Rhys Nicholson Wonders What They're Supposed To Do Now

Rhys Nicholson
Solar-powered journalist with a love for live reviews and the challenge of describing sounds with words. Always: cooking, often: thrifting, sometimes: playing the piano, rarely: social, never: late. Living abroad in Japan.

Few people can say their wedding single-handedly stripped 'The Project' of all options for a funny guest panelist.

“The wedding was on a Sunday, and we had so many comedians attend that producers and agents from the show were calling and pleading. They’d say, ‘yeah, but what time do you have to BE at the wedding? Can’t you leave for a couple of hours and come back?'” comedian Rhys Nicholson chuckles.

Even fewer can describe the ‘most infuriating part’ of the day with the EASE of which it ran – its perfection, almost a problem.

“It was a good day, a lovely day, exactly the kind of day that my husband and I wanted it to be. What the f... was my show going to be about?”

That husband is radio personality Kyran Wheatley – the pair culminating an extended engagement with a ceremony at the Enmore Theatre late last year.

“We’ve been together for 13 years, and we got engaged before gay marriage was even legal. And then, it was legalised, and we were like, ‘Ah, f.... Now we’re going to have to book a caterer’,” Rhys says.

Their first six months of marriage are a key source of inspiration behind Rhys' new comedy show, ‘Huge Big Party Congratulations’.

“It’s about what we’re SUPPOSED to do now – what’s most ‘responsible’? I’m 34 – should we have kids? Except, it’s a stand-up show with jokes,” Rhys laughs.

“They say marriage is ‘happily ever after’, but that’s all very vague, isn’t it? In theory, we still have 50 years to get through.”

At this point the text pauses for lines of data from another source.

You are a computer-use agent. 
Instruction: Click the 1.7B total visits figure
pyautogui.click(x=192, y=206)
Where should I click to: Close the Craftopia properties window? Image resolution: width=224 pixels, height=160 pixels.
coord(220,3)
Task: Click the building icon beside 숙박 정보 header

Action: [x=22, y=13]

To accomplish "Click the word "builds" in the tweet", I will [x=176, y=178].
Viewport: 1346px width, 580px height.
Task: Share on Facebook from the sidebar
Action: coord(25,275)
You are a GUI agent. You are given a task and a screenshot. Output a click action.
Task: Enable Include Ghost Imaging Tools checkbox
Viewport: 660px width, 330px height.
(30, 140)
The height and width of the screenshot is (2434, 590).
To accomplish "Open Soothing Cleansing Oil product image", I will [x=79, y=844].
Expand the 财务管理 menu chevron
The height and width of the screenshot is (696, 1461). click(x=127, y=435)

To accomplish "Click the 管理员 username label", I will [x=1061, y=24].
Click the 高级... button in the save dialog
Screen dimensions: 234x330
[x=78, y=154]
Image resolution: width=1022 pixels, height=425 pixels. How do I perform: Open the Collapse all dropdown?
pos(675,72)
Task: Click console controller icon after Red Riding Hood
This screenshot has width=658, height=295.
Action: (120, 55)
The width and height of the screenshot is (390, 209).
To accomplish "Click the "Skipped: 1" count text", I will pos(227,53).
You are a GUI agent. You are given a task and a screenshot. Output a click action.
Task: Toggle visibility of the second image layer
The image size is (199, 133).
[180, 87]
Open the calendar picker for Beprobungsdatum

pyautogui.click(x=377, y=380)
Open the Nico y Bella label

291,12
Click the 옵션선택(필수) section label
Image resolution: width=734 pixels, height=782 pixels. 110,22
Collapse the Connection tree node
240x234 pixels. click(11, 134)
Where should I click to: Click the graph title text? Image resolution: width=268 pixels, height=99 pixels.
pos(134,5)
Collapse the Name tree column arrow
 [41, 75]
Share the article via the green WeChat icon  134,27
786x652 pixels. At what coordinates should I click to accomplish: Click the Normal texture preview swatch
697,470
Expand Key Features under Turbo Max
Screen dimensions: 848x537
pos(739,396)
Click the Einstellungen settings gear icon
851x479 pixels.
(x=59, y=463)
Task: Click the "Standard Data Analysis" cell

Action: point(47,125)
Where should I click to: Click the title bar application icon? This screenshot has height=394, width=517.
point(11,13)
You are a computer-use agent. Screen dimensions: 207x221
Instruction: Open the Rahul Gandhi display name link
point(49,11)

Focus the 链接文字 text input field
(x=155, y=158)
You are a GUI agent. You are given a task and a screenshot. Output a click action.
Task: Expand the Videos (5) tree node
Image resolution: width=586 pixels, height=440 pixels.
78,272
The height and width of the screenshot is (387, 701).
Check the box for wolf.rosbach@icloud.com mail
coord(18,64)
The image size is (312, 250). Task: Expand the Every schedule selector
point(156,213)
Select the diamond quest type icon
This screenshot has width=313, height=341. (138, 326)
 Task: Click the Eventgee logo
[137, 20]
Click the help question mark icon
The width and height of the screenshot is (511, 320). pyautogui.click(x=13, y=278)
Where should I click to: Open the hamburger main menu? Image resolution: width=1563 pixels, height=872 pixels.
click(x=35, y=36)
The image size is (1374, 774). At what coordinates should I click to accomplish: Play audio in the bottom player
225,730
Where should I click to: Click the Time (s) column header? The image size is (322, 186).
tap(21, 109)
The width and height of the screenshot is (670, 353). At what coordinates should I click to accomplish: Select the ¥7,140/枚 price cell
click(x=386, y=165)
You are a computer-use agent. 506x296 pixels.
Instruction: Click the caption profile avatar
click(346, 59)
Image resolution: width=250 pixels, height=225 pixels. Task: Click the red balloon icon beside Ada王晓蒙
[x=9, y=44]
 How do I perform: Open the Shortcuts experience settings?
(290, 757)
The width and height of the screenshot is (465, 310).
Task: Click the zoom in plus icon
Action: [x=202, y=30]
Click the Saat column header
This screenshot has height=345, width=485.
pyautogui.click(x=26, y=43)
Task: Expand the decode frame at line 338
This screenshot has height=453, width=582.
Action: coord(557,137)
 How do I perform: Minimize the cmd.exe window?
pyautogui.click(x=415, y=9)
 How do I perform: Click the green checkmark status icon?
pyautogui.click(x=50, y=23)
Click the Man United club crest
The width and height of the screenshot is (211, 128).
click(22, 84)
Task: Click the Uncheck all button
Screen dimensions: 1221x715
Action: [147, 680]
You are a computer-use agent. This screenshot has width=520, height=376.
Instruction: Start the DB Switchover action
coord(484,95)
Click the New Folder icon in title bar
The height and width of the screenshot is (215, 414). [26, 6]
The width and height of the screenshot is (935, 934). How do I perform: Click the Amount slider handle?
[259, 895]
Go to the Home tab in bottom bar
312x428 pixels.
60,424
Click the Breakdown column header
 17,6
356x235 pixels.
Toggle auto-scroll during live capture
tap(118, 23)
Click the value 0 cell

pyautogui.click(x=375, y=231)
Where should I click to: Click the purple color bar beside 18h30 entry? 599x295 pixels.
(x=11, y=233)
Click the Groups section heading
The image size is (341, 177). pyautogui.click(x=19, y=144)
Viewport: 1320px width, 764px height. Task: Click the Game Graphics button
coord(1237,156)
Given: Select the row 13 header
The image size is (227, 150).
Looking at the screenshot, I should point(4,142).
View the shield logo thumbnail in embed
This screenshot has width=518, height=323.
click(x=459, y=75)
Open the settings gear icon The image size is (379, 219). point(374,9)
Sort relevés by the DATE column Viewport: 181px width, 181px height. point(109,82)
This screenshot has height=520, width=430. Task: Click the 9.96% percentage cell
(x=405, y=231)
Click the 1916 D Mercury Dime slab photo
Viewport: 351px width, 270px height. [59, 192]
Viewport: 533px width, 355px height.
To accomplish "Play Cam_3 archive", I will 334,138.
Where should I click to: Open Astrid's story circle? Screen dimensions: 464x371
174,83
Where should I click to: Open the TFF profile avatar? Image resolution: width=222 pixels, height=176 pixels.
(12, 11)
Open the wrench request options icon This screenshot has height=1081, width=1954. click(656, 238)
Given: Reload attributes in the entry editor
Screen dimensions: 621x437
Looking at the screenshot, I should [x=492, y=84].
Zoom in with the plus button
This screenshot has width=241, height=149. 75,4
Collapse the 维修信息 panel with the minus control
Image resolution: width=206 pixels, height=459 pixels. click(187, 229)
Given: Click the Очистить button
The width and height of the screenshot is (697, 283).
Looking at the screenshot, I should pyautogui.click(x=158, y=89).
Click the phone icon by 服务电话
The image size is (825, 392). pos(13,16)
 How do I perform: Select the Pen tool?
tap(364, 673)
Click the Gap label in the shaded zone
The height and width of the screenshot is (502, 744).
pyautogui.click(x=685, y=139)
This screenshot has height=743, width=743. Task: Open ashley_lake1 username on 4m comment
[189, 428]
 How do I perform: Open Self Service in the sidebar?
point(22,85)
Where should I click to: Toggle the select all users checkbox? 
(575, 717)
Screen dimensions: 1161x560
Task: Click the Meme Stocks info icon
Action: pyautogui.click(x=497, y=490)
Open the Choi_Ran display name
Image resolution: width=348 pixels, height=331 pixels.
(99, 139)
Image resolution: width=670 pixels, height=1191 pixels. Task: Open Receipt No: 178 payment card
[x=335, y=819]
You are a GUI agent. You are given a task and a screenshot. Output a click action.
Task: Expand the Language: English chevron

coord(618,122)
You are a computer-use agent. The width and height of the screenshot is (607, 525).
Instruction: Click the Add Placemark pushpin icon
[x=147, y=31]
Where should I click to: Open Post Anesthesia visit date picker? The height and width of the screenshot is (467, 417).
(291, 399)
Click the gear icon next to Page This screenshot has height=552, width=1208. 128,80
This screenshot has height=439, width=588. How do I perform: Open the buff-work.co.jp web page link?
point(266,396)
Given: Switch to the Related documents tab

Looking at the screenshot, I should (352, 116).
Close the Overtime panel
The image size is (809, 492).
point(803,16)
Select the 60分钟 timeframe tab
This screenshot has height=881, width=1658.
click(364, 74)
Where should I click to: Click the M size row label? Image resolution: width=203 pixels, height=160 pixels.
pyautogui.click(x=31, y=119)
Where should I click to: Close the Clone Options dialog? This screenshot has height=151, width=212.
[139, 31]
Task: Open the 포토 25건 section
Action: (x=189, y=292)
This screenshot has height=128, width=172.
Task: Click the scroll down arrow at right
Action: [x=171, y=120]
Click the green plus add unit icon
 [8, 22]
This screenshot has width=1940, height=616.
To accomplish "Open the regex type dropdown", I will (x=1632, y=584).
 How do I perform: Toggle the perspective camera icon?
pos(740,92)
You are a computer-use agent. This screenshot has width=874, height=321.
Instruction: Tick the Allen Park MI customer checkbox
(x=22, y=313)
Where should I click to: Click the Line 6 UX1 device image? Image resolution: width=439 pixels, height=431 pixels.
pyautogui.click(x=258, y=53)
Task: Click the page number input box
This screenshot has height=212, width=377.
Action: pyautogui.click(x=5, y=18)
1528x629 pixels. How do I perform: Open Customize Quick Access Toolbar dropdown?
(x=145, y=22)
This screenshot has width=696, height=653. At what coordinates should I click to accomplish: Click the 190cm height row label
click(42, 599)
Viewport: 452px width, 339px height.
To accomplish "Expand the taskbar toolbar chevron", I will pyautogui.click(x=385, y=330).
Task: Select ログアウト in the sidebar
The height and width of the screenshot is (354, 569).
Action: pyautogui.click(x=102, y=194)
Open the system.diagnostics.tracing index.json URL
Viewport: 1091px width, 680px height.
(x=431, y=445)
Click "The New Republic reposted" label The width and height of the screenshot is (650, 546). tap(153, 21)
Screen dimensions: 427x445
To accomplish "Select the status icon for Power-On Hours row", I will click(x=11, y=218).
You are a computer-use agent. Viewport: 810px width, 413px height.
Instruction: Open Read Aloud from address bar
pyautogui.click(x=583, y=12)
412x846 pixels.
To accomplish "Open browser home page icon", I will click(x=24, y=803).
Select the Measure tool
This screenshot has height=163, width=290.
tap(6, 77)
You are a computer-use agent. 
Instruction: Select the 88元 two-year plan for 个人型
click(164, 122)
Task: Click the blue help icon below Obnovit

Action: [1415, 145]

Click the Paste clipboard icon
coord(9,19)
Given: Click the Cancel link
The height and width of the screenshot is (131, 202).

Their life as a newlywed coincides with some of the busiest-ever months of their multifaceted career. In the midst of tying the knot, they released their debut novel ‘Dish’, toured ‘Family Christmas’ with comedian Joel Creasey, and shot season two of 'Taskmaster'.

“I never feel I’m owed anything, but when season one was announced, it was the first time in my life that I thought, ‘hey. Why aren’t I on that?’ So when I received an offer for season two, it was the fastest that I have ever said yes to anything.

“There is no show like it on television – and I mean that. It’s almost, in a way, more REAL than reality TV, because you can’t do a single piece of prep. People who are used to putting on personas are put under pressure.”

Rhys is also returning as a judge on 'Drag Race Down Under', with RuPaul recently announcing his departure as the host from season four.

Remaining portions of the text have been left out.